In unserem Interview gibt uns Barbara Mergenthaler tiefen Einblick in diese abwechslungsreiche Arbeit mit ganz unterschiedlichen Menschen aus unterschiedlichen Berufen und Führungspositionen. Erfahren Sie im Interview, auf was es bei der Körpersprache ankommt oder auch warum der persönliche Scheinwerfer so wichtig ist.
Das Interview ist inhaltlich und sinngemäß, aber nicht wortwörtlich wiedergegeben:
Frau Mergenthaler, viele haben, was Körpersprache angeht, einen eher begrenzten Wortschatz.
Welche Vokabeln sollte man sich unbedingt antrainieren?

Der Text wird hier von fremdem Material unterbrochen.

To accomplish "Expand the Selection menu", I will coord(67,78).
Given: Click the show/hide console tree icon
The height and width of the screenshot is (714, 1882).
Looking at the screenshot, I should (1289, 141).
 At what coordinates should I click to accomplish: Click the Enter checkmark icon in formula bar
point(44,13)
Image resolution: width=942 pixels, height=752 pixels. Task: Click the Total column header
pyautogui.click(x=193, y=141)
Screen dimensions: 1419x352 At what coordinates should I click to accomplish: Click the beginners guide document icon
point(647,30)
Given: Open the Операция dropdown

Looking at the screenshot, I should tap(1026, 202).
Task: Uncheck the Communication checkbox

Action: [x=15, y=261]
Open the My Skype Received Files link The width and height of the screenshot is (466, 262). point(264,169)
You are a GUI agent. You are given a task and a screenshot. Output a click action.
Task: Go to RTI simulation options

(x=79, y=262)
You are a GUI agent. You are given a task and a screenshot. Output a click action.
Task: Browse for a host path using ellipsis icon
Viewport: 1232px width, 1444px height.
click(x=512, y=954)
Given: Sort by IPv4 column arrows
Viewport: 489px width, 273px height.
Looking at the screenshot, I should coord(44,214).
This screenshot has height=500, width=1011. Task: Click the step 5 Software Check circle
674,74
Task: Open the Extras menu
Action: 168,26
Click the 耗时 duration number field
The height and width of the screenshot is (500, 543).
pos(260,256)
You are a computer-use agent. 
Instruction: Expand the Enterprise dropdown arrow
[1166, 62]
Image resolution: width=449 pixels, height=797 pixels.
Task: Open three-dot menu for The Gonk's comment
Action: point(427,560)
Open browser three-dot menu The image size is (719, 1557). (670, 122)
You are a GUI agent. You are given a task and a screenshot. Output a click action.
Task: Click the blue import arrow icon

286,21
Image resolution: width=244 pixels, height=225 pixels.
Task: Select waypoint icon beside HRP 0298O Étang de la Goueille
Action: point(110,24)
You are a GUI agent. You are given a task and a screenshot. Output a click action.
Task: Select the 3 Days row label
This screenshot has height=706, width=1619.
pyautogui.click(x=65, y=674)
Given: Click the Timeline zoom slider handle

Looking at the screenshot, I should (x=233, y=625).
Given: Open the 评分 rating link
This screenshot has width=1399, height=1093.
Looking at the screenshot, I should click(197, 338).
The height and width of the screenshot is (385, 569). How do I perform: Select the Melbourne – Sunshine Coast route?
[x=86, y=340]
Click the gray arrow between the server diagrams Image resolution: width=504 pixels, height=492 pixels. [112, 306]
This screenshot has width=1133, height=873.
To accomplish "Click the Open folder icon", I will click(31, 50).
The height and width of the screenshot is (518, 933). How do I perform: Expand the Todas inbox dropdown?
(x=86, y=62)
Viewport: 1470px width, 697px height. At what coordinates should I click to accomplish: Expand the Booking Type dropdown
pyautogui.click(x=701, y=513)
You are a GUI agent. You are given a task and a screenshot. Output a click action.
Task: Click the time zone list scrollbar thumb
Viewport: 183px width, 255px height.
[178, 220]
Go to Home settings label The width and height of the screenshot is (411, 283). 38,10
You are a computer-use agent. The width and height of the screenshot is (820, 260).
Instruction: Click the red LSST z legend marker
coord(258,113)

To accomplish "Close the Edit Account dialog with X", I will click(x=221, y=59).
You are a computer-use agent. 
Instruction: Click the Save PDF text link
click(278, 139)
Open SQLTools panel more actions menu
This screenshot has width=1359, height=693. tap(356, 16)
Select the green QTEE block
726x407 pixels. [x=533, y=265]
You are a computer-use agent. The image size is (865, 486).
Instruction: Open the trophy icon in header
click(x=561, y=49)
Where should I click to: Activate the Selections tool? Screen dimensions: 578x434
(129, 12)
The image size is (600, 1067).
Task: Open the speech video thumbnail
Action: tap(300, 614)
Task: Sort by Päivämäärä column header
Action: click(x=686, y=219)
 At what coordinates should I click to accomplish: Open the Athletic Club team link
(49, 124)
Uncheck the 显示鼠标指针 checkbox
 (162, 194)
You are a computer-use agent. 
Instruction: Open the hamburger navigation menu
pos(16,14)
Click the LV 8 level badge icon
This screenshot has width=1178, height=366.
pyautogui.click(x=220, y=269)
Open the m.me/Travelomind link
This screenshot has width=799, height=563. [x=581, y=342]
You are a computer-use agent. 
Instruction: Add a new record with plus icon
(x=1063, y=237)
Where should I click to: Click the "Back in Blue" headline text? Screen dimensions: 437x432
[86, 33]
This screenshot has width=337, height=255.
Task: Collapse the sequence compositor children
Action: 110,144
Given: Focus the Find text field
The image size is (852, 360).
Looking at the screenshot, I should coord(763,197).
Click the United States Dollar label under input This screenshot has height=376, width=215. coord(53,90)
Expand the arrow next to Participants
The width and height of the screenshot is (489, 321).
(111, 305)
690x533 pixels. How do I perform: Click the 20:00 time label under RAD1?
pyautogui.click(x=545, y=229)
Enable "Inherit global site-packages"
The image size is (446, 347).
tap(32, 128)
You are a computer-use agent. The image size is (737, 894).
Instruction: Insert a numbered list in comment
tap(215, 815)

Das mit dem Antrainieren ist so eine Sache, da Körpersprache etwas sehr individuelles ist, vergleichbar mit unserem Fingerabdruck. Mimik, Gestik und auch die Körperhaltung gehören dazu, interessanterweise auch der Tonfall und der Gang. Mann könnte sagen, dass Mimik, Gestik, Tonfall und Körperhaltung die vier wesentlichen Vokabeln sind, die unsere nonverbale Sprache prägen.
Eine weitere wichtige Vokabel ist die Distanzzone. Da unterscheiden wir die intime, die persönliche und die öffentliche Zone. Je nachdem, ob ich mit engen Freunden, der Familie, mit meinen Kindern oder mit Fremden spreche, halte ich unterschiedliche Entfernungen beim Sprechen ein.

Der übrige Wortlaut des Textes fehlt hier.